* Task requirements *
Set down exactly the entries below, beginning at their first line and ending at the line with "Jewelry [menuitem] (166, 203)".

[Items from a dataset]
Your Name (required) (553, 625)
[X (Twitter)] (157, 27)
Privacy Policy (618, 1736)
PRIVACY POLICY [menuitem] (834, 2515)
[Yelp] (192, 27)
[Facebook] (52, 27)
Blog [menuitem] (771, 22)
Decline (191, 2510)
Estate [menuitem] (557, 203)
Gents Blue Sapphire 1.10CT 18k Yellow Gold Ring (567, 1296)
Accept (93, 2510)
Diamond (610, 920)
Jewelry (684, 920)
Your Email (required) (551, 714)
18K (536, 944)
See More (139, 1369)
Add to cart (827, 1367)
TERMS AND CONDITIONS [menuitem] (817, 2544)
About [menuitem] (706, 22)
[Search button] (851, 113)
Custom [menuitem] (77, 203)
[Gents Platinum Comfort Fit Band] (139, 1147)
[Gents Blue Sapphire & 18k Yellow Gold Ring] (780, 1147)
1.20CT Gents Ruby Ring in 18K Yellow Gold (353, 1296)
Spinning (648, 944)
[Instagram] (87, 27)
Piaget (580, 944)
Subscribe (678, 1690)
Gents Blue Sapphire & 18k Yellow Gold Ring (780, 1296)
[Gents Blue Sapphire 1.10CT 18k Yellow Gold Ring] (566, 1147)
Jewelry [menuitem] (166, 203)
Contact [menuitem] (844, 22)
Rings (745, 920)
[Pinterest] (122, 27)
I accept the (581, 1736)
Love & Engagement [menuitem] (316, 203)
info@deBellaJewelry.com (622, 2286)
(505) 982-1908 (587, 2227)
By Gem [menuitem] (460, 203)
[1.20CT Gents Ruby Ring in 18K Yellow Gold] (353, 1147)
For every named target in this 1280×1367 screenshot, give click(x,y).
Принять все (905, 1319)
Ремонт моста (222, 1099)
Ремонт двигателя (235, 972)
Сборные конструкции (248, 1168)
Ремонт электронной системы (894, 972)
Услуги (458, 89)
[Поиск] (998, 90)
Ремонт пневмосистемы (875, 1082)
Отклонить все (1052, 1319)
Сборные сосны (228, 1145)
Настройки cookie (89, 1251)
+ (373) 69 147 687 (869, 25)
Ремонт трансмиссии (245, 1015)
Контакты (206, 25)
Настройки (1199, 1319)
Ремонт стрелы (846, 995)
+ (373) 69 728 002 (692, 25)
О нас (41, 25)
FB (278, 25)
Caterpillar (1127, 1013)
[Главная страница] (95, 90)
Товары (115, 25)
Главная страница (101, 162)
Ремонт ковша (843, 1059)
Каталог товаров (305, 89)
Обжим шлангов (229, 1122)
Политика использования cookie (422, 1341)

* Your response *
Your Name (required) (553, 625)
[X (Twitter)] (157, 27)
Privacy Policy (618, 1736)
PRIVACY POLICY [menuitem] (834, 2515)
[Yelp] (192, 27)
[Facebook] (52, 27)
Blog [menuitem] (771, 22)
Decline (191, 2510)
Estate [menuitem] (557, 203)
Gents Blue Sapphire 1.10CT 18k Yellow Gold Ring (567, 1296)
Accept (93, 2510)
Diamond (610, 920)
Jewelry (684, 920)
Your Email (required) (551, 714)
18K (536, 944)
See More (139, 1369)
Add to cart (827, 1367)
TERMS AND CONDITIONS [menuitem] (817, 2544)
About [menuitem] (706, 22)
[Search button] (851, 113)
Custom [menuitem] (77, 203)
[Gents Platinum Comfort Fit Band] (139, 1147)
[Gents Blue Sapphire & 18k Yellow Gold Ring] (780, 1147)
1.20CT Gents Ruby Ring in 18K Yellow Gold (353, 1296)
Spinning (648, 944)
[Instagram] (87, 27)
Piaget (580, 944)
Subscribe (678, 1690)
Gents Blue Sapphire & 18k Yellow Gold Ring (780, 1296)
[Gents Blue Sapphire 1.10CT 18k Yellow Gold Ring] (566, 1147)
Jewelry [menuitem] (166, 203)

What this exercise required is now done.